Mais de 50 policiais federais cumprem nove mandados de busca e apreensão expedidos pela Justiça Federal em São Paulo. Os alvos da operação são ligados ao Banco Digimais, associado ao bispo Edir Macedo, fundador da Igreja Universal do Reino de Deus (IURD).
A decisão judicial também autorizou o afastamento dos sigilos bancário e fiscal dos investigados, além do sequestro e bloqueio de bens e valores no montante de até R$ 670.348.945,70.
De acordo com a Polícia Federal, as investigações tiveram como base relatórios do Banco Central que apontaram irregularidades na condução dos negócios da instituição.
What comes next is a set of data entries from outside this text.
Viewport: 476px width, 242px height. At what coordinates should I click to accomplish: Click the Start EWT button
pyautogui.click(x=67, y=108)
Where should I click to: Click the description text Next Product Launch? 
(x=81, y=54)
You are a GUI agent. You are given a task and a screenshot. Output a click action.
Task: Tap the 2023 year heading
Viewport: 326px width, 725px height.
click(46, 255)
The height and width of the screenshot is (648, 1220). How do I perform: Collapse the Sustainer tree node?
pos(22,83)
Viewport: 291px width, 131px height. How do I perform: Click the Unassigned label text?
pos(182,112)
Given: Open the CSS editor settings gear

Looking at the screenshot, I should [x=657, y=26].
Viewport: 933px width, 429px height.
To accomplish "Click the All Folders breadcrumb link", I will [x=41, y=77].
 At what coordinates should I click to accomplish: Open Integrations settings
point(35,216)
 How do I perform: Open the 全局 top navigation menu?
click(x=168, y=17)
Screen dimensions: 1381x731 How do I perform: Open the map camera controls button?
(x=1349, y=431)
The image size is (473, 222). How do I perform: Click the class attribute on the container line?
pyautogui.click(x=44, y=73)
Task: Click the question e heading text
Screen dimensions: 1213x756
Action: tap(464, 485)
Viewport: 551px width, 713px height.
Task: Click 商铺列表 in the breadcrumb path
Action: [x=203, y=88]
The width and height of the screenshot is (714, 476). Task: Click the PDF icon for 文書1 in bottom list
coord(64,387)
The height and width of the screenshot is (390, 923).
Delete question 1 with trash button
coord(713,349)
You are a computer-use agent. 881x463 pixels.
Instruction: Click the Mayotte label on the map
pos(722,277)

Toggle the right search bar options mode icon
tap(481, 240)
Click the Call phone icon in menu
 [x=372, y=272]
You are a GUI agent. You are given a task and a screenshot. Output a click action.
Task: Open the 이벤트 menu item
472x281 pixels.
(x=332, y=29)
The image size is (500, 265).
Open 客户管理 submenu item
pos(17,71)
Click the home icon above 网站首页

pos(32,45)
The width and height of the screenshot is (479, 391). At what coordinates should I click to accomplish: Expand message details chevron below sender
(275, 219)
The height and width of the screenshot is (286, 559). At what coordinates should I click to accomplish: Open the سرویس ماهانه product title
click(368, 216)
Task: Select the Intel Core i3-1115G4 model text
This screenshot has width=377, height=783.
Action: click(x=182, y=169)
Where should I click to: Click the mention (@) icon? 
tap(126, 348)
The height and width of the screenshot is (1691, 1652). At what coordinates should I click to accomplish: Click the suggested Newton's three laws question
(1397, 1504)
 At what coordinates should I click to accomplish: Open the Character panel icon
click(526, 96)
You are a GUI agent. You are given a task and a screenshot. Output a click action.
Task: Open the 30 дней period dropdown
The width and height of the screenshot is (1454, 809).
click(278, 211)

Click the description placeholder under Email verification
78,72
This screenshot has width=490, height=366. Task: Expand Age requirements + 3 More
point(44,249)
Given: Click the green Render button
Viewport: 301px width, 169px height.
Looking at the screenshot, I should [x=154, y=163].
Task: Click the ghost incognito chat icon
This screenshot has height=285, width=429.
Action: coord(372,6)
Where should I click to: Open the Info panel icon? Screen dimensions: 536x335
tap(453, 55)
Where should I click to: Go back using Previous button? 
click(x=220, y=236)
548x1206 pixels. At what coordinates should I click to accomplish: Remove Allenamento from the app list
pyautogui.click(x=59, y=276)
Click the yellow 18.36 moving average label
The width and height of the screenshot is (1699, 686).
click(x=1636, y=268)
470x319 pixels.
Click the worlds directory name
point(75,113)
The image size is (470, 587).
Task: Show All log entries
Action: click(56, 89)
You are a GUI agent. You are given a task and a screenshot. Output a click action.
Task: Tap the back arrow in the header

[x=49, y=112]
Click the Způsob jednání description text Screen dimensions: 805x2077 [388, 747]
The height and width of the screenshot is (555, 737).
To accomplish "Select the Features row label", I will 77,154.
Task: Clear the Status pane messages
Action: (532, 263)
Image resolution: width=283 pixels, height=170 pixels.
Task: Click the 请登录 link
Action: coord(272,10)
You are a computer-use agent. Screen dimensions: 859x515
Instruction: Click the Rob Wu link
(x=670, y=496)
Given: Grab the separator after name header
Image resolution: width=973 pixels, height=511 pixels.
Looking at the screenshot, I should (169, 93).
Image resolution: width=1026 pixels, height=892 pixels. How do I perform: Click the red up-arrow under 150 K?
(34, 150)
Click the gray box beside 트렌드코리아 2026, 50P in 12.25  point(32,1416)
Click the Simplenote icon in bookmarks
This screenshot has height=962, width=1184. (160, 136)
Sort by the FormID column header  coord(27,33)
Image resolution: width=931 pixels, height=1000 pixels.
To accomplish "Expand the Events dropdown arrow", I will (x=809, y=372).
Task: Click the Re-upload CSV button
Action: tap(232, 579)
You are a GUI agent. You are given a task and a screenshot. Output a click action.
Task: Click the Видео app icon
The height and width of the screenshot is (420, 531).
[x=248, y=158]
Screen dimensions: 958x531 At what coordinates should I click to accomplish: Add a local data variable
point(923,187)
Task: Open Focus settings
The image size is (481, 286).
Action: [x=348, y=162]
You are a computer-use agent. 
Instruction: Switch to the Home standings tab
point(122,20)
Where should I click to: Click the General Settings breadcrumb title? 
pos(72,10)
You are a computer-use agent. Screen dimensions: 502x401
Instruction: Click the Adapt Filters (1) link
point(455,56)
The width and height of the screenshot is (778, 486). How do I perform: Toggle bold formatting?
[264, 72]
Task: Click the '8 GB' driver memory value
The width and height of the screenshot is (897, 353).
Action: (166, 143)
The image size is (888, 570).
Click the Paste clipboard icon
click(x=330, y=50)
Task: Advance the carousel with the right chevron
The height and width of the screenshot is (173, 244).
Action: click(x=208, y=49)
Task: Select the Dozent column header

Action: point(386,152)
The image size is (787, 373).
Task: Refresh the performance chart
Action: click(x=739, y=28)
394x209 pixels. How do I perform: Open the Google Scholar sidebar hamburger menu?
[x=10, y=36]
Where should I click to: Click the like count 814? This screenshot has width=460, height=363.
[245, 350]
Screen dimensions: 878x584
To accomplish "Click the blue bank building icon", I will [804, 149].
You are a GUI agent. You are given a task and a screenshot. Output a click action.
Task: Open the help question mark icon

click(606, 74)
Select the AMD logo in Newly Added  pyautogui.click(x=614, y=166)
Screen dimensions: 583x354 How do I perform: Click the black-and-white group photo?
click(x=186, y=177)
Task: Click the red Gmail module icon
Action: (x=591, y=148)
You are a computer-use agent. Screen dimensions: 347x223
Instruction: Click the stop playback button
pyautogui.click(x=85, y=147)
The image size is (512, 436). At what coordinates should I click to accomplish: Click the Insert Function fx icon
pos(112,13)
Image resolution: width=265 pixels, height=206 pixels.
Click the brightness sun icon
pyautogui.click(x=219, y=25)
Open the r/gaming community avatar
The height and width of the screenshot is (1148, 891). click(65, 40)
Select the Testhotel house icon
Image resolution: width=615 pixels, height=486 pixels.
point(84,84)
Segundo a PF, foram identificadas manipulações em balanços e demonstrações contábeis com o objetivo de ocultar a real situação financeira do banco.
As apurações indicam ainda a suposta supervalorização de ativos e a geração artificial de receitas em valores que chegam a centenas de milhões de reais, além de operações financeiras consideradas irregulares em benefício da empresa controladora.
A PF também investiga possível falsificação e inserção de informações em sistemas oficiais do órgão regulador.
Os investigados poderão responder por crimes como gestão fraudulenta, inserção de dados falsos em demonstrativos contábeis e realização de operações de crédito vedadas, previstos na Lei nº 7.492/1986.